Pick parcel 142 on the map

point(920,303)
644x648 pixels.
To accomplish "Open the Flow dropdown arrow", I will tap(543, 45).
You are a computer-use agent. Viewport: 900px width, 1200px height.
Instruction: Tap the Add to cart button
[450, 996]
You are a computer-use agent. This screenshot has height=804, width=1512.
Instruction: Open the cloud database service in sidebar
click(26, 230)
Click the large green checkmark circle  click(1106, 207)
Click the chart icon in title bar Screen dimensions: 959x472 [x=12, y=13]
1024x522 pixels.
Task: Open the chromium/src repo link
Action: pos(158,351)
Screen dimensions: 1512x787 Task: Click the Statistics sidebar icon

____

What is needed is an exact copy of all the records.

Solution below =>
Pick parcel 142 on the map

point(920,303)
644x648 pixels.
To accomplish "Open the Flow dropdown arrow", I will tap(543, 45).
You are a computer-use agent. Viewport: 900px width, 1200px height.
Instruction: Tap the Add to cart button
[450, 996]
You are a computer-use agent. This screenshot has height=804, width=1512.
Instruction: Open the cloud database service in sidebar
click(26, 230)
Click the large green checkmark circle  click(1106, 207)
Click the chart icon in title bar Screen dimensions: 959x472 [x=12, y=13]
1024x522 pixels.
Task: Open the chromium/src repo link
Action: pos(158,351)
Screen dimensions: 1512x787 Task: Click the Statistics sidebar icon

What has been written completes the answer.